Falling into that category, again, are members of the U.S. military who share photos of beer and digitally “check in” to their favorite watering holes via the Untappd app. By using publicly accessible data in the app — in other words, no hacking required — researchers were able to determine scores of private information about those who thought they were just sharing their latest brew.
So reports Bellingcat, a self-described “collective of researchers, investigators and citizen journalists,” which both conducted the investigation into the app and published its findings. And what findings they are. Bellingcat was able to determine where specific military personnel live, drink, and work. Its researchers also found photos of military IDs, documents, and equipment that were made public by apparent accident.
That a beer app could be such a safety risk might come as a surprise. However, as we saw with Strava’s heatmap, location data often reveals much more about us than we expect. With Untappd, users are encouraged to check in at various locations, keep track of beer they’ve tried, and share that information with other beer obsessives — all seemingly harmless enough activities.
In many cases, that information was all researchers needed.
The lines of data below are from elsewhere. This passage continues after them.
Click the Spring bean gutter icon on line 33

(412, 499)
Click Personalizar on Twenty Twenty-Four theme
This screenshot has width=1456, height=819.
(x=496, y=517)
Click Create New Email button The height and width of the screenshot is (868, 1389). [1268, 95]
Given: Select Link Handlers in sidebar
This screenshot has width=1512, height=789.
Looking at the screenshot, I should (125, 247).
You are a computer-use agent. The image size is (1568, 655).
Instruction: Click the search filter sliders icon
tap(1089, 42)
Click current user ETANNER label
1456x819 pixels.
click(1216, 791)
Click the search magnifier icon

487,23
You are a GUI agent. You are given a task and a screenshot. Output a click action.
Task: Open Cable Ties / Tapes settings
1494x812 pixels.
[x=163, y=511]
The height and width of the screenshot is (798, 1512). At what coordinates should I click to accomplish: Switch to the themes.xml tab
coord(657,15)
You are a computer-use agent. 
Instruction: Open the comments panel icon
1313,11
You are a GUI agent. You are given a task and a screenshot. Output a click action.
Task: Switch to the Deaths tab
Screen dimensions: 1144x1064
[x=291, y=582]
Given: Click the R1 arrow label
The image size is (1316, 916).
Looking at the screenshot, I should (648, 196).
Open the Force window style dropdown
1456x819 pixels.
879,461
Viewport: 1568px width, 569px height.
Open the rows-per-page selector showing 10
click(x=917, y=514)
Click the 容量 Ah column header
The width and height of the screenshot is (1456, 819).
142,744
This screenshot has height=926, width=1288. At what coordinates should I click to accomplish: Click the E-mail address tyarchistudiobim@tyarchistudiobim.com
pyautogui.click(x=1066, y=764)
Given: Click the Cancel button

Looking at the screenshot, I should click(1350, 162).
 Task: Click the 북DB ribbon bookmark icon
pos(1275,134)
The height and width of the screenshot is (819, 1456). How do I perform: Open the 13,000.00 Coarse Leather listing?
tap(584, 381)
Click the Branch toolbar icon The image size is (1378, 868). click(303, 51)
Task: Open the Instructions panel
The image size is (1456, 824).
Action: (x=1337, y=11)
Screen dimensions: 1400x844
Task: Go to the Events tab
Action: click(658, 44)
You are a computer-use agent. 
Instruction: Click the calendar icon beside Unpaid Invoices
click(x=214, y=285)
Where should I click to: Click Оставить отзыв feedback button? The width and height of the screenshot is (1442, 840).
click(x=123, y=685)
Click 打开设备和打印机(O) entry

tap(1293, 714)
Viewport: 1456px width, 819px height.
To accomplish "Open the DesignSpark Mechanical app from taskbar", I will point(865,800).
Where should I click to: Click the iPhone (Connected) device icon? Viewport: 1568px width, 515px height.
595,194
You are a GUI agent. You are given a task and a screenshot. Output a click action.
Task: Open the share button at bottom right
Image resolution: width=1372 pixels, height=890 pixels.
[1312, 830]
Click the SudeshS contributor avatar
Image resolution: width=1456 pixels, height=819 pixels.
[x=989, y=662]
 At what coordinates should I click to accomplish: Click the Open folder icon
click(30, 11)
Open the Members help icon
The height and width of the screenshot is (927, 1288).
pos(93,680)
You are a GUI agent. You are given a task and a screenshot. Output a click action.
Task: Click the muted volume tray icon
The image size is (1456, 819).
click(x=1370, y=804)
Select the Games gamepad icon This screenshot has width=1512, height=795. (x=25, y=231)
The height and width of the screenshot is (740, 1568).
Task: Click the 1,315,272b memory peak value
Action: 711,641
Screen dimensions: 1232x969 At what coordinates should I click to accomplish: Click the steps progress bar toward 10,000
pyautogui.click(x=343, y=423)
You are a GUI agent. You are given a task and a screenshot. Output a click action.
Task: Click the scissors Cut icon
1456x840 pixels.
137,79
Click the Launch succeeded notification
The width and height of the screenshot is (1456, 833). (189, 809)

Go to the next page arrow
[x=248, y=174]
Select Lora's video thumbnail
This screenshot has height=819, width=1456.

“Examples of users that can be tracked this way include a U.S. drone pilot, along with a list of both domestic and overseas military bases he has visited, a naval officer, who checked in at the beach next to Guantanamo’s bay detention center as well as several times at the Pentagon, and a senior intelligence officer with over seven thousand check-ins, domestic and abroad,” writes the organization. “Cross-referencing these check-ins with other social media makes it easy to find these individuals’ homes.”
In other words, simply using Untappd as it is intended to be used, a bad actor would be able to invade the personal lives — and potentially determine revealing or compromising information — of member of the military.
We reached out to Untappd for comment, but received no immediate response.
It’s important to note that Untappd isn’t necessarily doing anything untoward. The app appears to be functioning in the way its creators intended. The problem, of course, is that its creators may not have realized users would post photos of literal fighter planes on a beer-rating app (they did).
While the potential risks are different for members of the military than the public at large, its important to keep in mind just how much privacy you sacrifice when you shed location data. Knowing where someone sleeps, works, shops, and visits, it’s not difficult to determine exactly who they are — and, potentially, their health, religion, and potential medical problems.